- [Information given]:
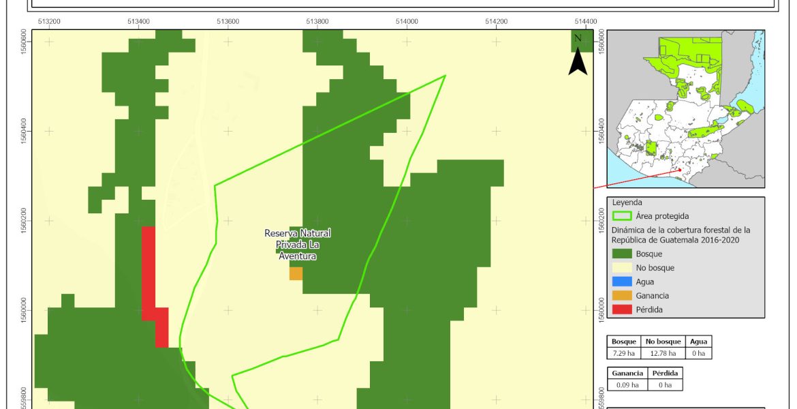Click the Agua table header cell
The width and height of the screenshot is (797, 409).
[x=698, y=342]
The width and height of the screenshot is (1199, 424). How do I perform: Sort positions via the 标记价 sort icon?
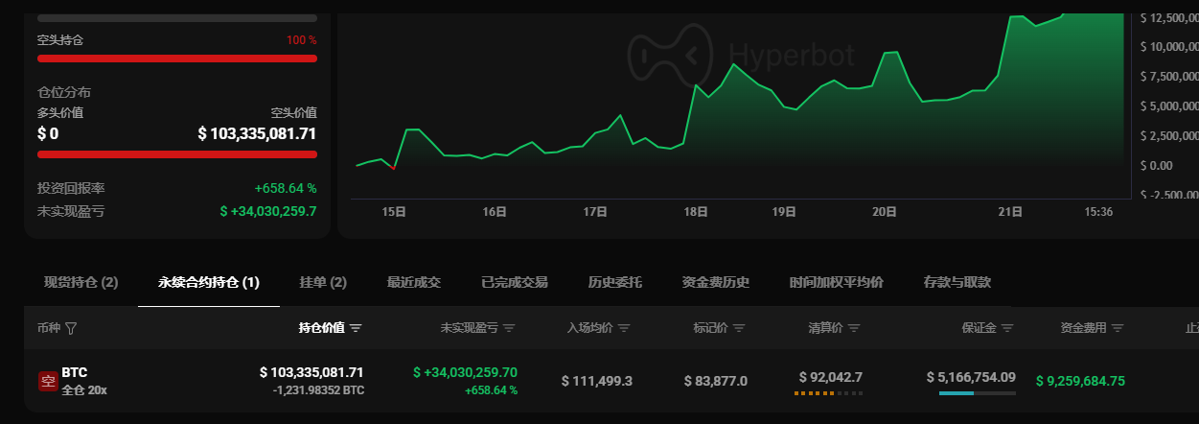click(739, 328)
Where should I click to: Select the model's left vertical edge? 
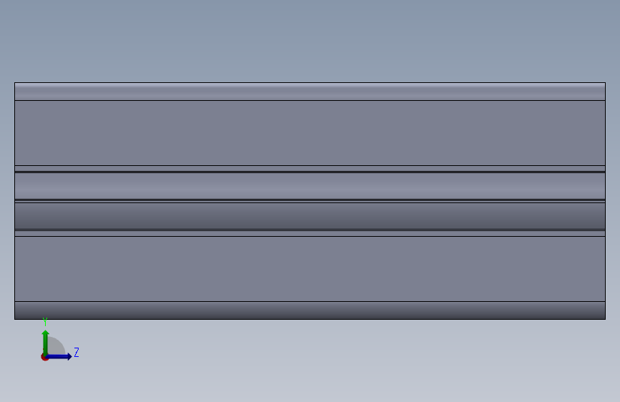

- [Problem]:
State how many lines in the records above contain the string "screenshot", treating case as significant, and give only the number.

- [Task answer]:
2